Why Do Relationships Always End Up Hurting Me?

Why do relationships always end up hurting me?

Relationships, how complicated, don’t you think? Source of pleasure, fear, hope, pain, nostalgia, hate … wells of intensity, colors and shades. Relationships are sources from which we drink since we are little, and which we are not always able to choose. It is no coincidence that we all know one or more people who in terms of relationships are a real disaster.

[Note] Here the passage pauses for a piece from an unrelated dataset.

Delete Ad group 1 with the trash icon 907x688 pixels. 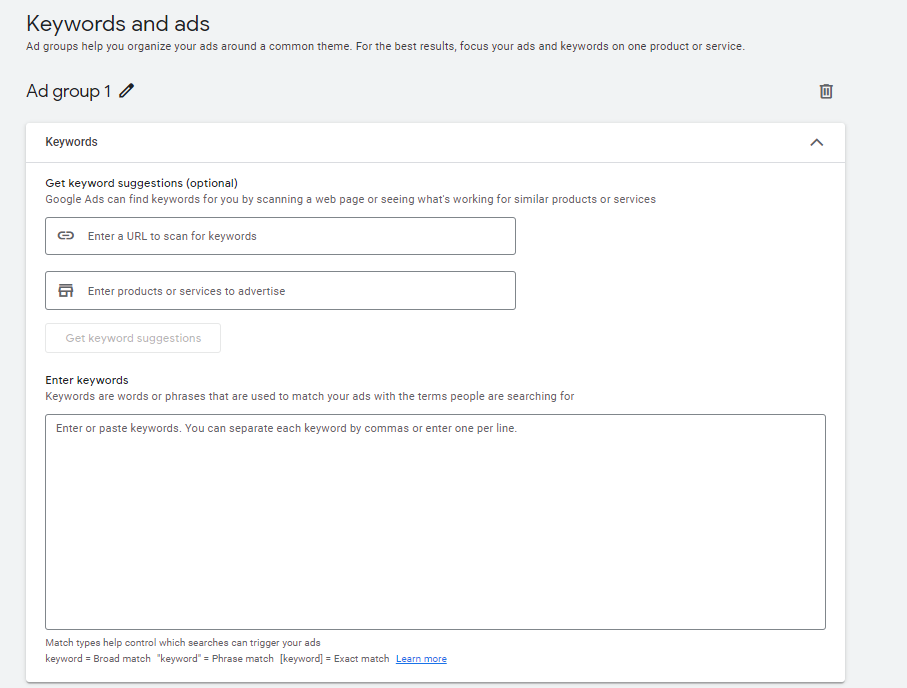[x=826, y=91]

A disaster because they do not know how to identify people deserving of their trust by confusing them with those who do not deserve it. Self-centered people, those who follow the pronoun “I”, always, inexorably, the same pronoun “I”, as if they were playing with a “yo-yo”. To the point of transforming himself into that toy, broken, destroyed by his own inability to get out of that dead end, victims of forces that they themselves have created.

couple walks away

The wounds that arise from relationships

Experience teaches. If we have touched an object that has burned us, we should not touch it a second time. However, there are those who do. Rare and particular cases of people who need to make sure a second time that their sensations are not wrong… burning themselves, like this, again. They are people of great goodness, whose number of second chances granted is directly proportional to the amount of their goodness. And they still burn where they were already burned.

Let’s imagine, however, that this is not the case and that only one burn is sufficient. We would find ourselves at the opposite extreme of the cases just mentioned, beginning to harbor mistrust of anyone. This way, we would end up wearing a very thick pair of  gloves  that don’t let the heat through. We would display a protective shield in front of all the people we meet in our life.

Those who act like this compare and live with others, but they always do so hidden by a veil of fear and superficiality. The gloves he wears prevent him from receiving the heat that others disperse, that human warmth that is good for everyone. In these cases, two things can happen: that this person gets used to the gloves and does not take them off, giving up that heat forever, or that he does not go back to wearing them and wants to get rid of them.

This desire acts as a strong emotion, an emotion that is contained or compressed for too long  to prevent its energy from hitting us. It is a pressure cooker ready to explode at the most unexpected moment. Consequently, the person wishing to remove these gloves will end up doing it impulsively, without meditating on how high the temperature of the object he is about to touch can be.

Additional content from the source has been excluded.